A questão a destacar é que a Lei do Ventre Livre levaria a uma redefinição das formas de resistência, até então adotadas; era preciso repensar novas formas de conduzir as ações praticadas no cativeiro.

Ao focalizar a questão referente aos protestos dos escravos, no contexto da Lei de 1871, torna-se evidente que, exceto as fugas, todas as outras formas de protesto e rebelião eram controladas pela norma legal. Gebara (1986) considera que a Lei do Ventre Livre foi aprovada para tratar da transição da escravidão para o mercado de trabalho livre.

Contudo, para Chalhoub (1990), a Lei de 1871 não é passível de uma interpretação única e totalizante. Sendo assim, da mesma forma que a Lei, cujas disposições mais importantes foram “arrancadas” ou conquistadas pelos escravos a classes proprietárias, a mesma também pode ser interpretada como exemplo do instinto de sobrevivência da classe senhorial, pois a esperança da liberdade que daria aos

escravos, em vez de representar perigo, seria um elemento de ordem pública, para conter os cativos (CHALHOUB, 1990, p.160).

Chalhoub parece divergir da afirmação de Gebara que toma a Lei do Ventre Livre como mediadora da transição da escravidão para o mercado de trabalho livre, pois, para o primeiro, seria um anacronismo interpretar 1871 como a instauração de uma política acabada e de longo prazo, no sentido da organização e da disciplina do mercado de trabalho livre no Brasil.
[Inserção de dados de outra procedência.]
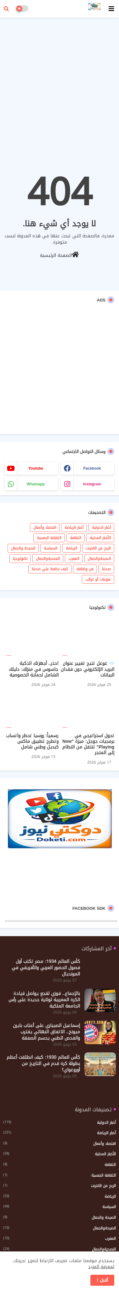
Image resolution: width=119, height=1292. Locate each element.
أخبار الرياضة (74, 527)
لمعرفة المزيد (101, 1266)
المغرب (73, 558)
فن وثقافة (85, 569)
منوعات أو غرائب (98, 579)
Para ele, a afirmação de tomar a Lei do Ventre Livre como momento de afirmação de todo um contingente de trabalhadores disciplinados e “higienados” não corresponde às atitudes ou ações tomadas pelas classes proprietárias.

Essa pode ser uma parte da história, pois seria tentador interpretar o acesso à liberdade pela utilização do pecúlio, como uma forma de ensinar aos escravos as virtudes da ascensão social pelo trabalho. Mas, os escravos já pareciam saber havia muito tempo que sua melhor chance de negociar a liberdade com o senhor era juntar as economias e conseguir indenizar seu valor. Sendo assim, ou pensamos que esses negros estavam disciplinados para o mercado de trabalho há muito tempo, ou, então, admitimos que eles pudessem atirar-se ao trabalho por motivos muito diversos de uma suposta inclinação pelo salário e pelos encantos dos patrões (CHALHOUB, 1990, p.160).

Todavia, o ponto que gostaríamos de destacar é que, após o esgotamento do modelo da pedagogia disciplinadora pelo castigo físico ao escravo, fica evidente, como relatou Gebara, que novos mecanismos de controle foram implantados para conformar a nova geração que nasceria liberta, a partir da Lei número 2.040.